Material in italic is just the header of the Forth run-time being used.  Text in bold is the interpreter's output.  (Note that ok is a prompt.)  Regular text is text typed in at the console.

The first actual line of code, line 7, has three words: 5, 6 and +.  The first one is recognized by the interpreter as a number and when executed simply pushes the number 5 onto the data (or parameter) stack.  The second is similarly recognized and pushes the number 6 onto the same stack.  After execution the stack looks like this:
6 ←

The + word is a pre-defined word supplied by the Forth environment.  It will take the top two items on the data stack and return their sum.  After its execution the stack will now look like this:
11 ←

Because of the stack-based, implied nature of parameters, math (and most things) in Forth is done in so-called "reverse Polish notation".  This is a format HP and some TI calculator users will be intimately familiar with.  (Note that future examples will show the stack in-lined with the top of the stack to the right, so the first stack diagram above will look like … 5 6.)

Lines 8, 11 and 13 simply execute the word . which takes the topmost entry in the stack off and displays it.  The 11 ok from line 8 is the interpreter's output.

These examples show the interactivity of the Forth environment.  Words are executed as they are encountered.  Executed, that is, unless the environment is switched into the compiler mode.  Line 9 demonstrates this.  The code : double dup + ; does the following:
  • : switches the run-time into compile mode.
  • double gives the name of the word being compiled and starts building the dictionary entry for it.
  • dup takes the…
OK, here we're going to have to back up a bit.  Ordinarily, at run-time, dup will take the top value of the stack and push it on again.  Thus 5 dup leaves a stack of … 5 5.  Since, however, we're in compile mode, what happens instead is that the dictionary is searched for the definition of dup and a pointer to dup's code is placed into the word definition we're building, double in this case.  So going back to the list:
  • dup places the address of the dup word's code in the definition of double.
  • + places the address of the + word's code in the definition of double.
  • ;
Dammit!  Here we go again!  We're in compile mode, but the ; word ends a definition.  How is this done?  The way things are now we should be putting the address of ; into the definition of double, but this is not what happens.  The reason is that ; is defined as an "immediate" word.  Immediate words are executed right away no matter what mode the run-time is in.  So back to the list:
  • ; ends the definition of the double word and puts the rest of the stuff needed in the dictionary, switching the system back to interpreter mode.
There is now a new word in the dictionary which can be executed at will.  Line 10 demonstrates this.  By executing 5, the stack contains … 5.  By executing double, the following occurs (resulting stack in parentheses):
  • dup is executed (… 5 5).
  • + is executed (… 10).
The rest of the session should be clear at this point.
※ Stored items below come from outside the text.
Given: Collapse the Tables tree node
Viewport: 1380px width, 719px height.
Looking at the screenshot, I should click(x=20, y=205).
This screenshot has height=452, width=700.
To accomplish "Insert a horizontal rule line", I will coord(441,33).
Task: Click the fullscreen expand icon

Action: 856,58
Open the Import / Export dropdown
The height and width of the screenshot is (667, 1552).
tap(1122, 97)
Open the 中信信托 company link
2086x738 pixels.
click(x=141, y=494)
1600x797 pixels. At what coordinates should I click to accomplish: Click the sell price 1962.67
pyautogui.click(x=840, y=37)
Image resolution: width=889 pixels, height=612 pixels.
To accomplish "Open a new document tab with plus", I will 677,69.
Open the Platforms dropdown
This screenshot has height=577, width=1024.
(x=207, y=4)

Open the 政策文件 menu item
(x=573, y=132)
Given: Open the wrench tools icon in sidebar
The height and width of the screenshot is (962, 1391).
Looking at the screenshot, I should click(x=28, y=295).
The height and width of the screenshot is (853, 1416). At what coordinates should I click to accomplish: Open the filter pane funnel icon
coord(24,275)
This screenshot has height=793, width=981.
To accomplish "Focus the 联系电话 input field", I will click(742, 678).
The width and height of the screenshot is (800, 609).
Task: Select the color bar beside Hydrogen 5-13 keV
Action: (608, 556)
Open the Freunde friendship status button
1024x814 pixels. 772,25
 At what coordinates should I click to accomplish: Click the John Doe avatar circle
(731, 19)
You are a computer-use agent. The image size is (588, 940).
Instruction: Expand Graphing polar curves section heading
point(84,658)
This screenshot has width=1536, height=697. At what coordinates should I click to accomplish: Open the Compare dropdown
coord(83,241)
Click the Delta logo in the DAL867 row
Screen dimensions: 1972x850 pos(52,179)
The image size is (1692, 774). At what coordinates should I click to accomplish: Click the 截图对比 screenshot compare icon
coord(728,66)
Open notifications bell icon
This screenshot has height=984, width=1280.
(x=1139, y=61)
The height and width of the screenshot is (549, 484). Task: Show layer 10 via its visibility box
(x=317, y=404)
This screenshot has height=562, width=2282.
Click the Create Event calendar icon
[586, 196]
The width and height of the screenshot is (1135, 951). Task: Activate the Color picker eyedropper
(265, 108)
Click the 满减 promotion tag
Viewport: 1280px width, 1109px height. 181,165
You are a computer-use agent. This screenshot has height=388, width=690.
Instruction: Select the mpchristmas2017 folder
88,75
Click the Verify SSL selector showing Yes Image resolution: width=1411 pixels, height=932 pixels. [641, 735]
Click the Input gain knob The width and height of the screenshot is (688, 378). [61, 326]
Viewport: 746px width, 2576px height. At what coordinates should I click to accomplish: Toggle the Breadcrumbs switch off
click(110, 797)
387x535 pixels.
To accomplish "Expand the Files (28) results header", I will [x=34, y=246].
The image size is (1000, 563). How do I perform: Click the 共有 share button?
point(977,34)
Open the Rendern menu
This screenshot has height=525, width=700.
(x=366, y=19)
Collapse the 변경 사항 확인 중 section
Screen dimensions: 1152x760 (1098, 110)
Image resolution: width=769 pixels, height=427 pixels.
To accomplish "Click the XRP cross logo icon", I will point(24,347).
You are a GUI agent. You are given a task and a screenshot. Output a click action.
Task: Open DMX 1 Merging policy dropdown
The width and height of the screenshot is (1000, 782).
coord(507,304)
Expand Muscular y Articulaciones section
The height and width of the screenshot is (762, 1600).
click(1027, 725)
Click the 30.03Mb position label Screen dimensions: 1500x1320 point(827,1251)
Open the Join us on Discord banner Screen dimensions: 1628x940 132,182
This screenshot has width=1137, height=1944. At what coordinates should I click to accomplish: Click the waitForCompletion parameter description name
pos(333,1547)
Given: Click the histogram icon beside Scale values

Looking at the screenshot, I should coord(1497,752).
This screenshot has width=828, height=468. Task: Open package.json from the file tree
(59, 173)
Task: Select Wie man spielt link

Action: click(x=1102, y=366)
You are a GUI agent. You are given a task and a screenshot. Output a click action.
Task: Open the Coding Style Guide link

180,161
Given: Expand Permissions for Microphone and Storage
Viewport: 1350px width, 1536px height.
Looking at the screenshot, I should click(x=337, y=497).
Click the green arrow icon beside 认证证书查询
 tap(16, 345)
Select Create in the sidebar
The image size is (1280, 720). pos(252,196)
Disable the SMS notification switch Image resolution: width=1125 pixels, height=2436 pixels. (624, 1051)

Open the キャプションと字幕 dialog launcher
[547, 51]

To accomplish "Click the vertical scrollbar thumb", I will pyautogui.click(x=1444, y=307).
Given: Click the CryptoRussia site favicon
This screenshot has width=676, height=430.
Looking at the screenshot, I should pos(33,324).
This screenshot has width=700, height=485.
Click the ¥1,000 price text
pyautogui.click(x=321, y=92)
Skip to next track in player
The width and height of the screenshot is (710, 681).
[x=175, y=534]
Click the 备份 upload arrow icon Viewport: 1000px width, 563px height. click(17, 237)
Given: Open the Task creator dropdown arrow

Of note here is that any word can be redefined.  Any word.  I could decide later that double is better expressed as : double 2 * ;, for example.  More dangerously I can decide that 3 is better expressed as : 3 5 ;.  When a word is redefined, any subsequent use of the word uses the new definition.  (Uses of the word previous to the redefinition still use the old definition, one of the nice features of the way the Forth compiler works.)  Even more to the point, any component of the Forth run-time can, with a full environment (which typically features an embedded assembler), be replaced.  Read that again.  Any component of the Forth run-time can be replaced.  This is a level of flexibility that rivals (and possibly even surpasses) the Lisps!

The programming methodology viewpoint

As an almost-inevitable side effect of the way Forth works a very specific kind of methodology is subtly (or not-so-subtly) enforced by the language. The implied parameters living on a ubiquitous stack, for example, subtly encourage the creation of many simple words that operate on two or three stack items at most.  (Any more than that results in some very ugly stack tangling.)  The fact that words must be defined before they are used encourages a bottom-up design approach in the main.  (It's actually a bit more nuanced than that, but for the nuanced view I encourage reading Leo Brodie's Thinking Forth book.  It's useful for more than Forth developers, despite the title.)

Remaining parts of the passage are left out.